● Description of the task
Would you return, word for word, the lines of the data below from the line with "This screenshot has width=671, height=611." through the line with "This screenshot has height=651, width=808.", and no others?

-*-

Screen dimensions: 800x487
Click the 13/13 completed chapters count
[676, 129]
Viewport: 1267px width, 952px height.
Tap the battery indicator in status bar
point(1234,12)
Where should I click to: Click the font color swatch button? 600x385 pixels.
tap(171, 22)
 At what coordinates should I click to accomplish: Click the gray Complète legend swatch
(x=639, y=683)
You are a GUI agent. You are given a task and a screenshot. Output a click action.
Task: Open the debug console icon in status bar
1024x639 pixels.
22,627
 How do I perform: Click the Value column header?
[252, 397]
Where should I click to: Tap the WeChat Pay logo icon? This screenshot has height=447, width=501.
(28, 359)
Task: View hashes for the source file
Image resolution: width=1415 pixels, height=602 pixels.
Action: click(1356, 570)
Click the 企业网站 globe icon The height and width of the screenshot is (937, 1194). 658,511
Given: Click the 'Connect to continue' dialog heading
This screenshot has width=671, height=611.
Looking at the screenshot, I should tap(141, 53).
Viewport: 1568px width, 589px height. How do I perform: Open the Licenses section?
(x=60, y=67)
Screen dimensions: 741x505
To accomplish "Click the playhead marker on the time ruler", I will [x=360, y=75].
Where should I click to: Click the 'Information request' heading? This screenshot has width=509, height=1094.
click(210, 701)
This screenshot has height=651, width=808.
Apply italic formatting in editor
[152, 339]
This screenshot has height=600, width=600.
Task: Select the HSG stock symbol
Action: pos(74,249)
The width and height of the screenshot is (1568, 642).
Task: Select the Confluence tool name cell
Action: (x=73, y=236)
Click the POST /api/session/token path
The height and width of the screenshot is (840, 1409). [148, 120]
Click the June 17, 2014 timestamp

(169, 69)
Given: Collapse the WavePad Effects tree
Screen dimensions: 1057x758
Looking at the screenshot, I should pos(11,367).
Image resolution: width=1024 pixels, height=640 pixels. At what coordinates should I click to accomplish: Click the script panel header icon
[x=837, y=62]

-*-

● Answer to the exercise
This screenshot has width=671, height=611.
Looking at the screenshot, I should tap(141, 53).
Viewport: 1568px width, 589px height. How do I perform: Open the Licenses section?
(x=60, y=67)
Screen dimensions: 741x505
To accomplish "Click the playhead marker on the time ruler", I will [x=360, y=75].
Where should I click to: Click the 'Information request' heading? This screenshot has width=509, height=1094.
click(210, 701)
This screenshot has height=651, width=808.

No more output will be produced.